Anastasia,
I always assumed there was something wrong with ME. It wasn't until about a year and a half ago that I saw that the problem was in them - not in me. I was not what they made me out to be, and the world was not the nasty place they described.
I am 38... so it took me LOTS longer than you to figure it out.
But I am happy to be where I am and to continue becoming the kind of person I truly want to be.
Love, Beth
Ditto Beth - I am 37 and you said it all.
For so many years I have felt this wrongness about me that I have been trying to fix and fix and fix and excuse and excuse and apologize for and apologize for. Turns out it is only that I have been a complete sucker and defended my dad's wrongness all the way down the line. I bought his way of seeing things
completely. I have practiced huge exceptionalism on his behalf.
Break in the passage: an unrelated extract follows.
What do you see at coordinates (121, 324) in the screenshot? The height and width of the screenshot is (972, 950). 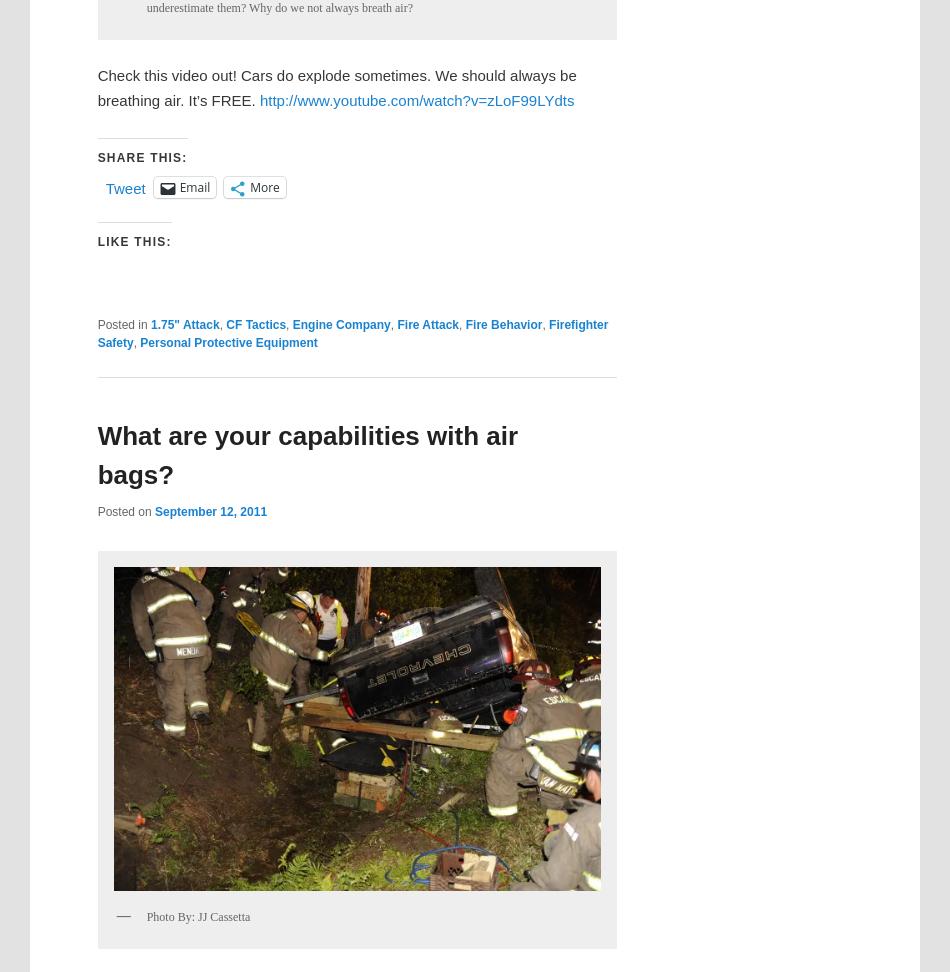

The rules don't apply to him because he is a genius, because he is brilliant, so talented, a man, a scientist, because his wife went crazy and failed him, because he is a hard luck story, because he is a single father, because he has a serious illness. That's why he ignored me, that's why it doesn't count if he disparages or mistreats me, that's why he expects instant obediance and compliance, that's why he expects to dominate every conversation, that's why he has no interest in me as an individual except that it is irritating and mediocre to him, that's why -- all of that.
It is a
huge revolution to connect the disordered concepts with the owner instead of considering that my wrongness and inadequacy is Reality and separate both the concepts and the owner from myself.
Who am I??? Even when I drew the line with him a few years ago - I still basically accepted his views that I was mistreatable (and it isn't a wrong thing) and inadequate, but that I couldn't live with it - I apologetically drew a line. Anger came much later and I am still coming to grips with the scope of everything.
I still have trouble actually thinking of my dad as crazy as in wrong and out of touch with reality. I more think of him in his little bubble refusing to see, to learn, to grow, to change. He is so willful.